Reputation: 175
I have the following code:
scaleV (xs, c) => [c * xs[0], c * xs[1], c * xs[2]];
double phi = (1 + sqrt(5))/2;
List<List<double>> v = [[ 0.0, -1.0, phi],
[-phi, 0.0, 1.0],
[-1.0, phi, 0.0],
[ 1.0, phi, 0.0],
[ phi, 0.0, 1.0]];
To negate each vector, I would expect I could use map(), which is a common functional construct:
var w = v.map((x) => scaleV(x, -1.0));
w[0], w[1], etc. are apparently not directly usable. In the browser console I get "TypeError: w.$index is not a function" when trying to use w[0]. Also "w is List" is false.
I expect this has something to do with the documentation for the map() method:
Returns a lazy Iterable where each element e of this is replaced by the result of f(e).

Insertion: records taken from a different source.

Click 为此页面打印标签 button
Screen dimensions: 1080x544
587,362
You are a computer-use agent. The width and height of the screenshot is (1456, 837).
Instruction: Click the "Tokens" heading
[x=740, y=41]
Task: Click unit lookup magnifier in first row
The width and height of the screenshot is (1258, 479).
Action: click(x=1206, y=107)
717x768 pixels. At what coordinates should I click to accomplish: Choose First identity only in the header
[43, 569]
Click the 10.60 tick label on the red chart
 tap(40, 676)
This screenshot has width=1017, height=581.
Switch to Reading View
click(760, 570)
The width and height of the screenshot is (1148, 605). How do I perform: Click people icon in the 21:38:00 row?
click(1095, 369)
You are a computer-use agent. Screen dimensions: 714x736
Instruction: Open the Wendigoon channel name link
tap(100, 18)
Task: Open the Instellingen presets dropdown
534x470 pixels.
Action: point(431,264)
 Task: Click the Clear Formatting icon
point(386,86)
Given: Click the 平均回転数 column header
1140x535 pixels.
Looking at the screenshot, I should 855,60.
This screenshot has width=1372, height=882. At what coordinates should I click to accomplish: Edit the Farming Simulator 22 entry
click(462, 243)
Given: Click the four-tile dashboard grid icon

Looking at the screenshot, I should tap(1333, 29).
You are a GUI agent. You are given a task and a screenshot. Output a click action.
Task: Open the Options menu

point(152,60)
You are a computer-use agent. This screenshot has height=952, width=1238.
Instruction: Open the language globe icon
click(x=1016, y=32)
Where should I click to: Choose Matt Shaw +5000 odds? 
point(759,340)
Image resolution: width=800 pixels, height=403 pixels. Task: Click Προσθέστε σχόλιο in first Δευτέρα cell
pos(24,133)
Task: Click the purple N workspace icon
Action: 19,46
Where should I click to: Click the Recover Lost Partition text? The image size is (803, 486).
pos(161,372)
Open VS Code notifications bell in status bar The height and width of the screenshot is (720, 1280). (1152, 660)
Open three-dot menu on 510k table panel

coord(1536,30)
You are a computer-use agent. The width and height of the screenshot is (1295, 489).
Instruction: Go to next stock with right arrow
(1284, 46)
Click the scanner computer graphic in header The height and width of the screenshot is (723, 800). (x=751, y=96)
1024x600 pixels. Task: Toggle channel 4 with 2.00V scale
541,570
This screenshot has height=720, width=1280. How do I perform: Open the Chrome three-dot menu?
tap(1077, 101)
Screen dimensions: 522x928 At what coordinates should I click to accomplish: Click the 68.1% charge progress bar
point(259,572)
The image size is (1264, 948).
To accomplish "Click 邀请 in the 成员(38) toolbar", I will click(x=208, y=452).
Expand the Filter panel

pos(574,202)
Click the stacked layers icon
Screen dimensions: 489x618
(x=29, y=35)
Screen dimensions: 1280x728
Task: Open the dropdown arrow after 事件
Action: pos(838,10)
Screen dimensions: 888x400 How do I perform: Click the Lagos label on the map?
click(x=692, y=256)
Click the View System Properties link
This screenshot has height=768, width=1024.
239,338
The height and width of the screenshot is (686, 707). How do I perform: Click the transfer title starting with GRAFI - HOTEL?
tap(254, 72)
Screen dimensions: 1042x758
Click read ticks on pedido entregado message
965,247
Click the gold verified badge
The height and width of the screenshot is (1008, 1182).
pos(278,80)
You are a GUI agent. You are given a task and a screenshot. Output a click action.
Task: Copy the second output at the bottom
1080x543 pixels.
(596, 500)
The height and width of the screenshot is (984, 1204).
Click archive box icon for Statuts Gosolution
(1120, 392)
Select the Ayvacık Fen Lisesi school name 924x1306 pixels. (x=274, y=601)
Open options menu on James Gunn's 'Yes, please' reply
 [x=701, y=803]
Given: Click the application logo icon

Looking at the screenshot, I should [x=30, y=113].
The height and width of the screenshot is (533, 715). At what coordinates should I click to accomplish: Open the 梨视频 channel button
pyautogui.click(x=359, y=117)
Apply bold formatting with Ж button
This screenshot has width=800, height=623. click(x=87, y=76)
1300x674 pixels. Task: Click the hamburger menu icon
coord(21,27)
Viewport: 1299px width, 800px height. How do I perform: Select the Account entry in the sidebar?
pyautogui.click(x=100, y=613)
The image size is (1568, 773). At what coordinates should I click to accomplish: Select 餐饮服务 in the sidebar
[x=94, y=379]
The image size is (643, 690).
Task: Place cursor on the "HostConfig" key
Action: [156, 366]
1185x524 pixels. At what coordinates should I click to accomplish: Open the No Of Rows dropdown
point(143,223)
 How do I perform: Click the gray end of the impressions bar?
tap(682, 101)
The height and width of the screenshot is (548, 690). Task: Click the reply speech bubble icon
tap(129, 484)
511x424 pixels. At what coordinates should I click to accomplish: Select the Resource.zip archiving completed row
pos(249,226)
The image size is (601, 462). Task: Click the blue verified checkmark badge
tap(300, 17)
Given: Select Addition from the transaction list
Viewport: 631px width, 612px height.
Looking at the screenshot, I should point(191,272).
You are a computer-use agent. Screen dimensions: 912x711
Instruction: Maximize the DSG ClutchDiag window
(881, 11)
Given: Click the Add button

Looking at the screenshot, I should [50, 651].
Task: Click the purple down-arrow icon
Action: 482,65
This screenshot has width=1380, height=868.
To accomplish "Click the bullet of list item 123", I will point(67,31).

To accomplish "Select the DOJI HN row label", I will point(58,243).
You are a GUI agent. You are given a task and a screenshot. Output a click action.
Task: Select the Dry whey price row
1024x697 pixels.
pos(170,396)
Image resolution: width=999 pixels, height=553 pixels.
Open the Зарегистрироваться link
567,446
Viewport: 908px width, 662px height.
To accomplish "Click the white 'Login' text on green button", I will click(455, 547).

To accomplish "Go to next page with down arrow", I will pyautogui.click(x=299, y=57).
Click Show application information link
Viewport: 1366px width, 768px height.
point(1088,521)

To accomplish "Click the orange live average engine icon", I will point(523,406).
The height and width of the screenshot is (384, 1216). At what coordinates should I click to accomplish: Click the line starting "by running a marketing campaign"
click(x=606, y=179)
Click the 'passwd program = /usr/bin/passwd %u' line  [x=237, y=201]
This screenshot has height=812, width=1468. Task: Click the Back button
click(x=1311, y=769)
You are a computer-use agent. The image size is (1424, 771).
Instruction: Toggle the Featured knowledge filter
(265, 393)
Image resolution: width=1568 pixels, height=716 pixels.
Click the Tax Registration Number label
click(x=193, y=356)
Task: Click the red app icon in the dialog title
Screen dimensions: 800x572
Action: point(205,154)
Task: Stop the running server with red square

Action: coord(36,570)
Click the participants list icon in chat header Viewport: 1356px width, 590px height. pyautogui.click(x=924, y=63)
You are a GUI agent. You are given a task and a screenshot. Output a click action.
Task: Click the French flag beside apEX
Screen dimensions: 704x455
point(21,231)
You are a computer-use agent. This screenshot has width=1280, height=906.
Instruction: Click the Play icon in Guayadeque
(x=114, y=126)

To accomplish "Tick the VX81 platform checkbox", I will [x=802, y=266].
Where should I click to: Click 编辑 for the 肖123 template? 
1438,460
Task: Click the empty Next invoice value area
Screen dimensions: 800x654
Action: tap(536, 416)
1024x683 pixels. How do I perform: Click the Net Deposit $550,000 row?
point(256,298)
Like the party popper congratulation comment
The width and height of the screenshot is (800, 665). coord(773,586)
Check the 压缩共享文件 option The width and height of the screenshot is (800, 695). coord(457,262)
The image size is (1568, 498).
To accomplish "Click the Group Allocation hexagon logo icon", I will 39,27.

But I'm not completely sure I understand this. Using List.from on the above doesn't seem to work either.
How do I use map() ?
Upvotes: 0
Views: 2037
Reputation: 13560
As you mentioned, map() returns an iterable. You can iterate over it, for example using forEach
, but you can not access elements by their index.
You can call toList
to create a list of it.
var w = v.map((x) => scaleV(x, -1.0)).toList();
assert(w is List);
But it should also work with the List.from constructor. I'm not sure why isn't working, do you get an exception?